Латинский же язык, употреблявшийся в эпоху, которую школьные учителя упорно называют "великим веком", не возбуждал его. Этот ограниченный язык, с рассчитанными, почти неизменными оборотами, без синтаксической гибкости, без цвета, без нюансов, язык, трещавший по всем швам, очищенный от шероховатых, но порой сочных выражений предыдущих веков, мог в точности выразить торжественные банальности, расплывчатые общие места, переливаемые из пустого в порожнее риторами и поэтами; но такое от него исходило равнодушие, такая скукотища, что стоило, изучая лингвистику, доползти до французского стиля эпохи Луи XIV, чтобы повстречать столь же намеренно хилый, столь же величественно изнуренный и серый язык.

Между прочим, сладостный Вергилий, кого классные надзиратели прозвали Мантуанским лебедем (потому, несомненно, что тот не был рожден в Мантуе), казался ему одним из ужаснейших педантов, одним из страшнейших, наводящих скуку болтунов, произведенных античностью; раздражали его чистенькие франтоватые пастушки, по очереди опорожнявшие на голову горшки с поучительными ледяными стихами; Орфей, которого он сравнивает с рыдающим соловьем; Аристея, хныкающая из-за пчел; Эней — нерешительный текучий субъект, шляется, словно китайская тень, с деревянными жестами, за плохо укрепленным и плохо смазанным транспарантом стихов. Дез Эссэнт стерпел бы скучный вздор, которым обмениваются и роняют "в сторону" эти марионетки; он еще прожевал бы бесстыдные заимствования у Гомера, Феокрита, Энния, Лукреция и простодушное воровство, разоблаченное Макробием во 2-й песне "Энеиды", почти дословно скопированное с поэмы Пизандра, наконец, всю недосказанную пустоту этой кучи песен; но что его бросало в озноб, так это фактура гекзаметров, звенящих, как белая жесть, как пустой жбан, продлевающих уйму слов, взвешенных на литры, согласно непреложному правилу педантичной сухой просодии; это — структура терпких степенных стихов, с их льстивым реверансом перед грамматикой, стихов, механически рассеченных непоколебимой цезурой с вечной затычкой: сшибкой дактиля и спондея.

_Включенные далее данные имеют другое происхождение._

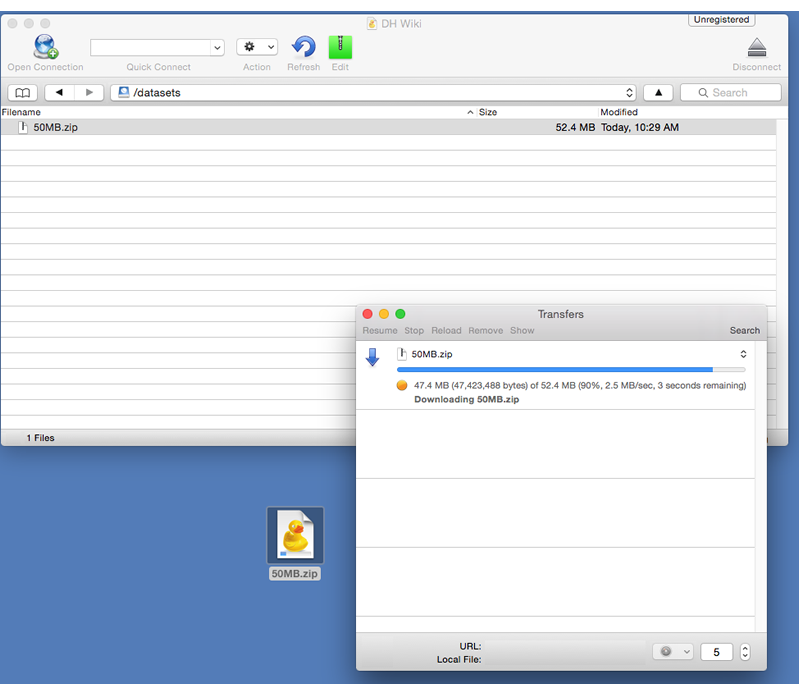Click the Unregistered button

Его терзала заимствованная в усовершенствованной кузнице Катулла неизменная метрика, лишенная фантазии, безжалостная, напичканная бесполезными словами, пустыми вставками, с ног до головы идентичными и предвиденными; и эта нищета гомеровского эпитета, без конца повторяющегося, чтобы ничего не обозначать, ничего не показать, и весь этот убогий словарь с беззвучным и образным колоритом.

Справедливости ради следует добавить, что если его восхищение Вергилием было самым сдержанным, а тяга к извержениям Овидия — самой скромной и глухой, то отвращение к слоновьей грации Горация, к трепу этого отчаянного увальня, который жеманничает, отпуская натертые белилами шуточки старого клоуна, — не имело границ.

Многословие, обилие метафор, вздорные отступления больше не восхищали в прозе Овечьего Гороха; чванство его апостроф, понос патриотических банальностей, напыщенность речей, тяжеловесность стиля, мясистого, ядреного, но склонного к ожирению, лишенного мозга и костей; невыносимые шлаки его наречий, открывающих фразу; формулы сальных периодов, плохо связанных между собой союзами; наконец, утомительные привычки к тавтологии — не могли соблазнить; Цезарь, считавшийся образцом лаконизма, вызывал не больший энтузиазм, чем Цицерон, поскольку обнаруживалась противоположная крайность: сухость испускания ветров, стерильность заметок, невероятный, непозволительный запор.